Lors du débat organisé par CNN, le sénateur républicain Marco Rubio a soulevé un vent de fronde dans le public en refusant d'envisager une interdiction des fusils d'assaut. Mais, signe d'une inflexion, il a dit revoir sa position sur les chargeurs à grande capacité de munitions.

Dana Loesch, la porte-parole très médiatique de la NRA, a elle été copieusement sifflée, esquivant les questions pour se concentrer sur la santé mentale de M. Cruz. «Je ne crois pas que ce monstre dément aurait jamais dû se procurer une arme à feu», a-t-elle martelé. Les lycéens de Stoneman Douglas prévoient un grand rassemblement le 24 mars à Washington.

L'ex-Première dame des Etats-Unis, Michelle Obama, s'est pour sa part dite «pleine d'admiration pour les élèves extraordinaires de Floride». «La lutte contre les armes individuelles exige un courage et une endurance inexorables», a-t-elle averti. (nxp/afp)

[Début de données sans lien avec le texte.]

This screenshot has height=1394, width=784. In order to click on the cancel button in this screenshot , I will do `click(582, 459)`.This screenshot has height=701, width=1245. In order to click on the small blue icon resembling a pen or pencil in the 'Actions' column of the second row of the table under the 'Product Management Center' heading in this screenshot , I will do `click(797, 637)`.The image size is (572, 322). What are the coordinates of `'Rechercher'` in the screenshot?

Californie: des fusils d'assaut chez un jeune ayant menacé son école

La police californienne a découvert un petit arsenal, comportant notamment des fusils semi-automatiques, au domicile d'un adolescent qui avait menacé de prendre pour cible son lycée, a rapporté mercredi le shérif du comté de Los Angeles. Interpellé par les forces de l'ordre, le jeune de 17 ans avait proféré cette menace lors d'une dispute vendredi avec l'un de ses professeurs.

Le grand frère de l'élève, défavorablement connu pour des motifs disciplinaires, a assuré être le propriétaire des armes mais n'a pu produire de certificats d'appartenance pour la plupart d'entre elles. Il a donc été également arrêté.